• Task brief: When the line containing "You are a computer-use" is found in the data below, copy it and each line after it through the line containing "Instruction: Click the Apply button", exactly and with no others.

• Material for this exercise:
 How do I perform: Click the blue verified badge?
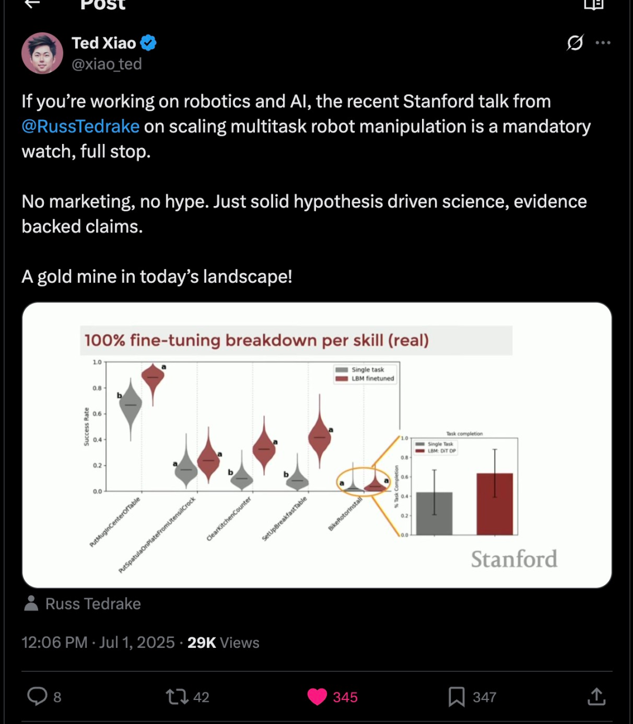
...
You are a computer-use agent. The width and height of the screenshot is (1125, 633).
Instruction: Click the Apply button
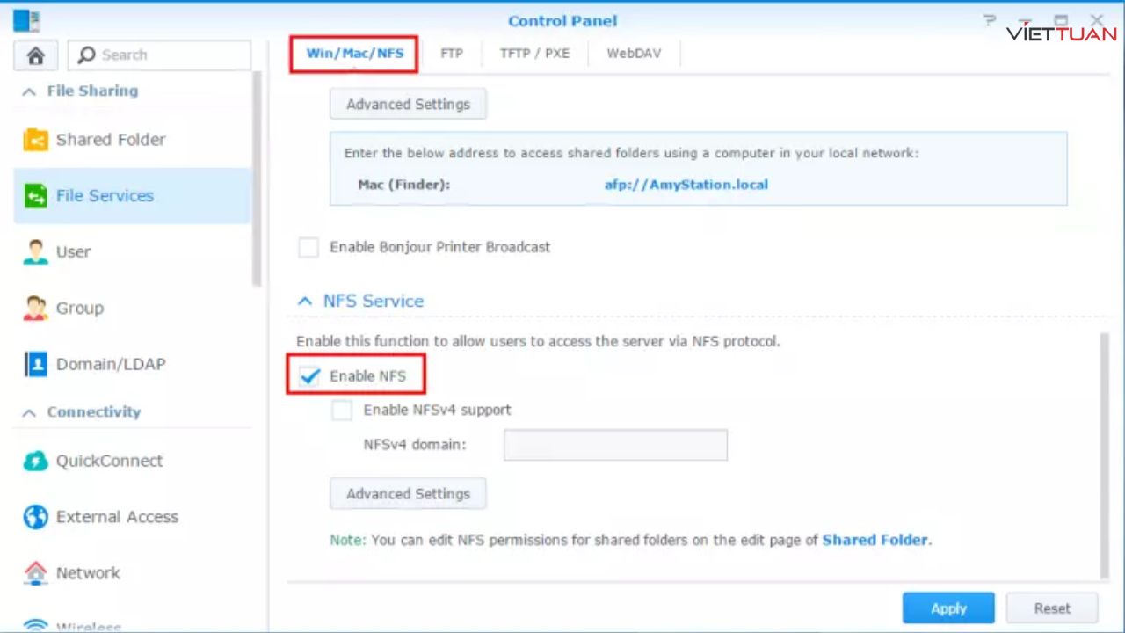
---
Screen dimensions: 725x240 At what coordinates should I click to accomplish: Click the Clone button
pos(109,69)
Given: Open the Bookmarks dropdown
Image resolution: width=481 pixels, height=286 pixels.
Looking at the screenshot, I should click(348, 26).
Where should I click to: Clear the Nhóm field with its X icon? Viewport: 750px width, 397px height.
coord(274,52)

• Reply:
You are a computer-use agent. The width and height of the screenshot is (1125, 633).
Instruction: Click the Apply button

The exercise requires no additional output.